I let iGoogle move in about six months ago, mostly for the calendar and Gmail, and then I began to notice how popular the gadgets were. 1.3 million people have added Quotes of the Day, 500 thousand people subscribe to Current Moon Phase (huh?), and 14 million people are using Weather. To get a sense of these numbers, 3.5 million people use Gmail.
So I decided that my first project, post high school teaching, would be to write a gadget. The Google developer's guide indicated that the tools were JavaScript and XML, both of which I wanted to learn more about. Of course, this also seemed like a way of paying homage to our new master.
Prior to the gadget, I had assumed that JavaScript was a minor player in the HTML world, a way to add small decorations to your web page. For my son's web site, for example, I had written a few lines of code that displayed his current age on the main page. This became, in fact, the genesis for the gadget - Age Gauge - which would display a picture of your child (or grandchild, spouse) and their current age, in a variety of formats.
But JavaScript turns out to be a complete programming language, almost object oriented, that gives you powerful tools for manipulating the web display on the client side. Translation: it happens right in your browser, so you don't have the sluggishness associated with a server conversation. The technical name for JavaScript, by the way, is ECMAScript, which nobody uses. It sounds too much like a skin disease.
I'm not going to get into details of the programming here; you can get the code and a limited amount of documentation on the examples page. Instead, I want to describe a couple of ways in which the development process now differs from what I was doing in the previous century.
In 1998 and before, most of the time I was working with one language, and the languages were compact. C, for example, has something like fourteen words, and I can say anything I want to with those fourteen. Perl, by contrast, not only starts big (I'm not going to say a word about regular expressions), but seems to get bigger every five minutes. Want to (fill in the blank)? There's a package that does just that. In addition, I now use three or four languages daily, and the differences between them often lead me astray. In Perl, for example, "if statements" need braces; nobody else cares. JavaScript and Flash concatenate strings with plus, Perl and PHP with a dot.

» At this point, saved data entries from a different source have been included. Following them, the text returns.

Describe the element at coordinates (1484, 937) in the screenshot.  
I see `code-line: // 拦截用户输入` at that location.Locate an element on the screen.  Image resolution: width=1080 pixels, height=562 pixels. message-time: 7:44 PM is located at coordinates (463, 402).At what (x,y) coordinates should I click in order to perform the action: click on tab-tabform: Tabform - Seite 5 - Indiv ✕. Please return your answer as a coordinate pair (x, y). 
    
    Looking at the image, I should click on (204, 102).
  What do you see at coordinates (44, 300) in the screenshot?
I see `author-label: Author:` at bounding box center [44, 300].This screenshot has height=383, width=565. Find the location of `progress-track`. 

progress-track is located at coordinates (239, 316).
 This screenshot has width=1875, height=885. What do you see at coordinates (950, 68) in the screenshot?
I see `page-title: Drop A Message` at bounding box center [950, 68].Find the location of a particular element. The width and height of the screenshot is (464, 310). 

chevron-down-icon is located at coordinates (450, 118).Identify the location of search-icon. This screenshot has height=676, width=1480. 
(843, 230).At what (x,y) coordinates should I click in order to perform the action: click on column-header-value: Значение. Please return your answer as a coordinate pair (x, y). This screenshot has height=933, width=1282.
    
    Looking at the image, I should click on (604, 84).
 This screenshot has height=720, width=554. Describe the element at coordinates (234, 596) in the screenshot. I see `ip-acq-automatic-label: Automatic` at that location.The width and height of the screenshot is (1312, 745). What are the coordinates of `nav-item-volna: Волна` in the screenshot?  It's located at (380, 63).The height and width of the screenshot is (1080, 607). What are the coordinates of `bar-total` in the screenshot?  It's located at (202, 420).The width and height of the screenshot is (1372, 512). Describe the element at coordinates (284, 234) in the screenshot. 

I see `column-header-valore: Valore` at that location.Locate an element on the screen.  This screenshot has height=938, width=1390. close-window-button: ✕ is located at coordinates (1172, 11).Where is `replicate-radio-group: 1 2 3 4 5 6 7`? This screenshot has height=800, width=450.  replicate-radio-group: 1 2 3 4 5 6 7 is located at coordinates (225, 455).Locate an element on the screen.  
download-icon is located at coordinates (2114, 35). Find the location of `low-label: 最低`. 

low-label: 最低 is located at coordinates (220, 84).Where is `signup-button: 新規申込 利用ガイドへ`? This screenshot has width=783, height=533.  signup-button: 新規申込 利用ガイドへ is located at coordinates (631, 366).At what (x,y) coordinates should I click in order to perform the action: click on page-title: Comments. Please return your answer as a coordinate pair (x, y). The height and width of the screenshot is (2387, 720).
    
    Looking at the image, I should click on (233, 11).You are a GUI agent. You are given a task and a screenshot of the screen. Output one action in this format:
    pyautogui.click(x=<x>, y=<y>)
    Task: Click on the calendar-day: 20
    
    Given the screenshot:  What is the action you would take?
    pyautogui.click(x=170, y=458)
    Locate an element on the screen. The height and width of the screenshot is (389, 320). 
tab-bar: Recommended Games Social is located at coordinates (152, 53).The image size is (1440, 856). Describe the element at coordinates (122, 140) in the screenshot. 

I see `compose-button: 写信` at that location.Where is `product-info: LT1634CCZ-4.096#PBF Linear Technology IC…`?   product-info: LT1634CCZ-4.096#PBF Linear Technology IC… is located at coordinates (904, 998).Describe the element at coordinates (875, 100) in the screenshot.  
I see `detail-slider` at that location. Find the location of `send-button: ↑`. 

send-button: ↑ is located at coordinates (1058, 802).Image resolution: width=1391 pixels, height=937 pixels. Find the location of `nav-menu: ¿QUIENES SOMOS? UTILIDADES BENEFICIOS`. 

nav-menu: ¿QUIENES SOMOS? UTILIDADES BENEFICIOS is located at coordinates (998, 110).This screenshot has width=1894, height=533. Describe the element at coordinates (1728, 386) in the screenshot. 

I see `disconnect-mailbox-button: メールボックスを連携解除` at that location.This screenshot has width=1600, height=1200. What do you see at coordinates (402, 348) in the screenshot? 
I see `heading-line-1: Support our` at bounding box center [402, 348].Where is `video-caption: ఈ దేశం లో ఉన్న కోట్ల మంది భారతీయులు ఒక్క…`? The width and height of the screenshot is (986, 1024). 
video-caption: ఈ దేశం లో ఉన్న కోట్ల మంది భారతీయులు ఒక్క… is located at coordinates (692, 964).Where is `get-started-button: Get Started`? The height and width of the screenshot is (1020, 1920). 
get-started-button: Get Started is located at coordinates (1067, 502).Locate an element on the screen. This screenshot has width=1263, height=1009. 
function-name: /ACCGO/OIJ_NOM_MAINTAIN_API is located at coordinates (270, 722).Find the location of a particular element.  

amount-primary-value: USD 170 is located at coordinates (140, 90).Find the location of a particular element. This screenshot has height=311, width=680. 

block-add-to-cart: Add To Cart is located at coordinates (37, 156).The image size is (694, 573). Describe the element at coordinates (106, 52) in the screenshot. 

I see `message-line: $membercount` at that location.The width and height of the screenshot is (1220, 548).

The solution to this verbosity, of course, is Lord Google. I usually don't even bother going to the online language references. It takes too many clicks. I just ask Google to find "javascript concatenate strings" and the first or second hit gives me the answer.
Which leads me to the second big change in programming. If I didn't know the answer to a problem in 1998, and the guy down the hall didn't either, then I dug in and figured it out. The one book on my shelf was The C Programming Language. Now help is everywhere. When I was writing my second gadget, I hit an obscure snag related to communication between Flash and JavaScript. When I posted this question on a message board, someone was kind enough to write back the same day.
Even more than the message boards, examples abound. Before I wrote a line of code for Age Gauge, or even thought about it very much, I downloaded and dissected the source to Google's Todo gadget. The examples not only outline the general landscape of the problem, but they also give you the gritty details. In Todo, for example, I learned how to detect that an Enter key was pressed in various browsers.